**Saved entries**
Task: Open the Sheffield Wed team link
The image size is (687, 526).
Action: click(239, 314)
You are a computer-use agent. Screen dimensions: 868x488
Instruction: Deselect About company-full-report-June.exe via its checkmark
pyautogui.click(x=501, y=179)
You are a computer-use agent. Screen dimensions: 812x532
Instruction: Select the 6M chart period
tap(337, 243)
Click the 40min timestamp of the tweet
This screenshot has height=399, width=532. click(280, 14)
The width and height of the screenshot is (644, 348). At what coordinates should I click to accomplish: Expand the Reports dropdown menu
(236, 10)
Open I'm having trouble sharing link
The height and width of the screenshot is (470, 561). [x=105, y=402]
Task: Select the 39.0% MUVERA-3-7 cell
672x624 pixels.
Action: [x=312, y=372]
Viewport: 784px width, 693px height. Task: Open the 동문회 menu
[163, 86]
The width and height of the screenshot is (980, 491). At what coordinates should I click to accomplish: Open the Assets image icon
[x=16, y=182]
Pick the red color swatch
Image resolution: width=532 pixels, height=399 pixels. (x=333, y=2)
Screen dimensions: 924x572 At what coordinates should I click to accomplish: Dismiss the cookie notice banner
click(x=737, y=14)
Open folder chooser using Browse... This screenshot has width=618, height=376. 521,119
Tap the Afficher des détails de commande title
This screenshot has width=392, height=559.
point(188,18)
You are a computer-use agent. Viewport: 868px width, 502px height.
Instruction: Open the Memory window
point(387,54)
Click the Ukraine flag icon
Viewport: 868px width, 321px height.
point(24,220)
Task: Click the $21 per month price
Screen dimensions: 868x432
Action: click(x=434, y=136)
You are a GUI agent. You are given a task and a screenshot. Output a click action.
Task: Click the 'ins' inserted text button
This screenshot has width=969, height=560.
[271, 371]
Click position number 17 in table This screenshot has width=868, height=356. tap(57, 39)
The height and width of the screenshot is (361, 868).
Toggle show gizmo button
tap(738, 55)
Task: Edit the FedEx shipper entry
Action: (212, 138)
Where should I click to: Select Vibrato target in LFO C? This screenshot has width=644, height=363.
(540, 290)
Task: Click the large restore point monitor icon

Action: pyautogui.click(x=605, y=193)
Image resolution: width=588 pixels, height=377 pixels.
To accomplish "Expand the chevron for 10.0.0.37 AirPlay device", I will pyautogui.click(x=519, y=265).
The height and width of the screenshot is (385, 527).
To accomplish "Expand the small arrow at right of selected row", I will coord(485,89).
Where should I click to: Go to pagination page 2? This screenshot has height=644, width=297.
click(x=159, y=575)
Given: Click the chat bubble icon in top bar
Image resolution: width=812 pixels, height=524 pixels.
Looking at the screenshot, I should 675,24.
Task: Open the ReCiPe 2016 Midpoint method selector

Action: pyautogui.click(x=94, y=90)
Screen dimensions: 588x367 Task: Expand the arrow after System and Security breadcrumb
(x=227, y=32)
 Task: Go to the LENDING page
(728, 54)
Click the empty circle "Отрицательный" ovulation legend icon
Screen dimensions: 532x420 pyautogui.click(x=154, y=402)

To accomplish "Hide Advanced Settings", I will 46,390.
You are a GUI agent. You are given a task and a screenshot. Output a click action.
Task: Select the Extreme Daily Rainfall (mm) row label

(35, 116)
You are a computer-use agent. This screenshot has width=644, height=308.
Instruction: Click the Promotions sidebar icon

**Work item**
Nothing but the lines from the one containing "Image resolution: width=588" through the last line of the data above should be set down, word for word.

**Exercise answer**
Image resolution: width=588 pixels, height=377 pixels.
To accomplish "Expand the chevron for 10.0.0.37 AirPlay device", I will pyautogui.click(x=519, y=265).
The height and width of the screenshot is (385, 527).
To accomplish "Expand the small arrow at right of selected row", I will coord(485,89).
Where should I click to: Go to pagination page 2? This screenshot has height=644, width=297.
click(x=159, y=575)
Given: Click the chat bubble icon in top bar
Image resolution: width=812 pixels, height=524 pixels.
Looking at the screenshot, I should 675,24.
Task: Open the ReCiPe 2016 Midpoint method selector

Action: pyautogui.click(x=94, y=90)
Screen dimensions: 588x367 Task: Expand the arrow after System and Security breadcrumb
(x=227, y=32)
 Task: Go to the LENDING page
(728, 54)
Click the empty circle "Отрицательный" ovulation legend icon
Screen dimensions: 532x420 pyautogui.click(x=154, y=402)

To accomplish "Hide Advanced Settings", I will 46,390.
You are a GUI agent. You are given a task and a screenshot. Output a click action.
Task: Select the Extreme Daily Rainfall (mm) row label

(35, 116)
You are a computer-use agent. This screenshot has width=644, height=308.
Instruction: Click the Promotions sidebar icon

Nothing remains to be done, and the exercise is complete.